DATA RECORDS section start
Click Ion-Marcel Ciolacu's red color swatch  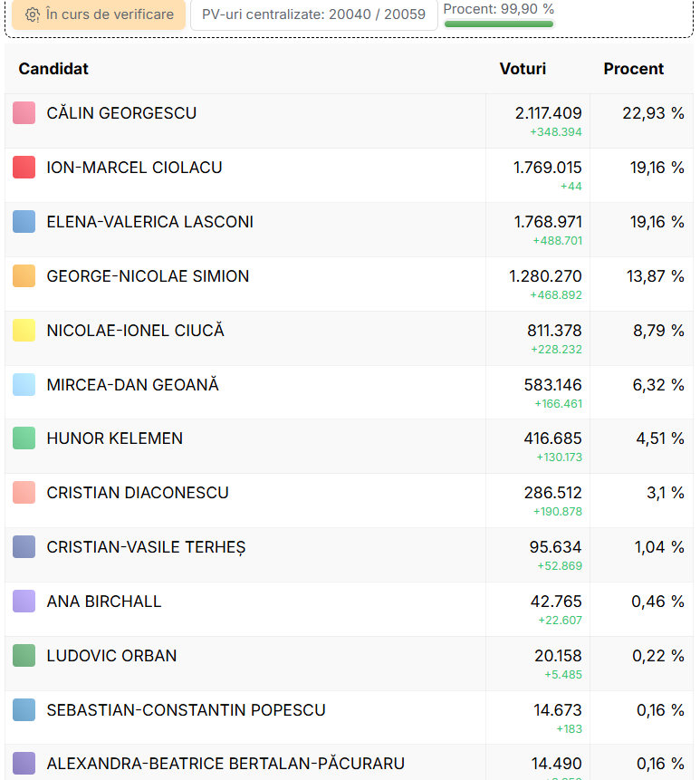click(x=24, y=168)
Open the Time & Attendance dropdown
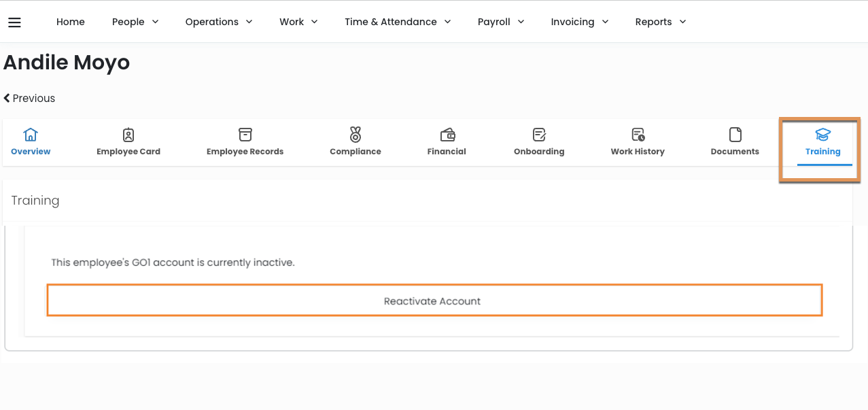The width and height of the screenshot is (868, 410). (397, 22)
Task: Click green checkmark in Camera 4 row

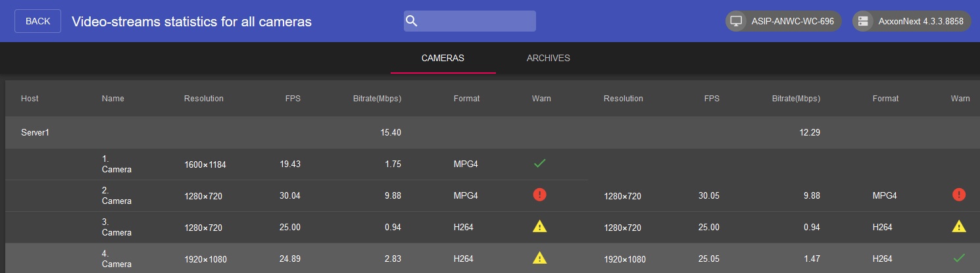Action: tap(959, 258)
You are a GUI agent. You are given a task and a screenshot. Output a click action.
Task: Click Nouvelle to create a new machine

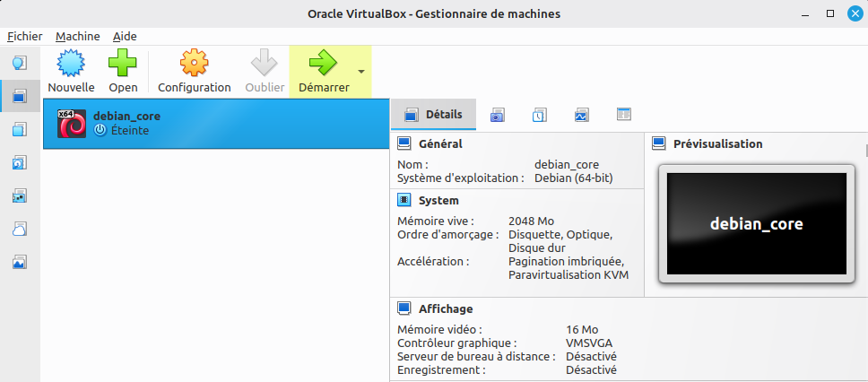71,72
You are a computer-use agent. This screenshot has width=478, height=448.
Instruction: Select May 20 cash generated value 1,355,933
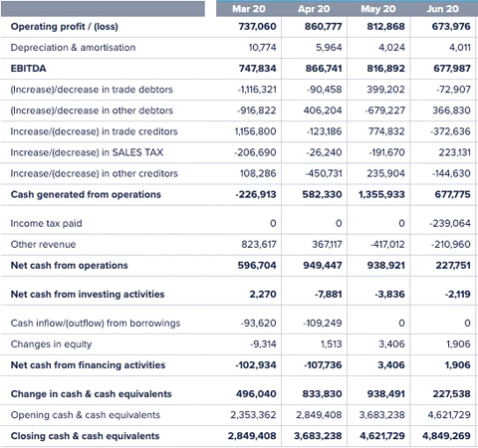(x=381, y=194)
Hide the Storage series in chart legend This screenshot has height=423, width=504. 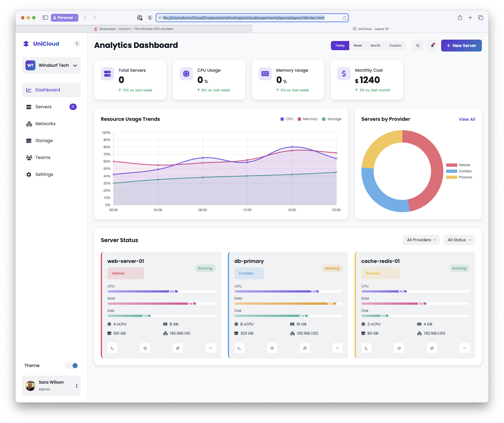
DATA RECORDS section end
After locating the line containing "Instruction: Select May" in the entries above, repeat only it and each later line through the end, exactly, without any pictures.

§ SOLUTION FOR THIS TASK
Instruction: Select May 20 cash generated value 1,355,933
(x=381, y=194)
Hide the Storage series in chart legend This screenshot has height=423, width=504. 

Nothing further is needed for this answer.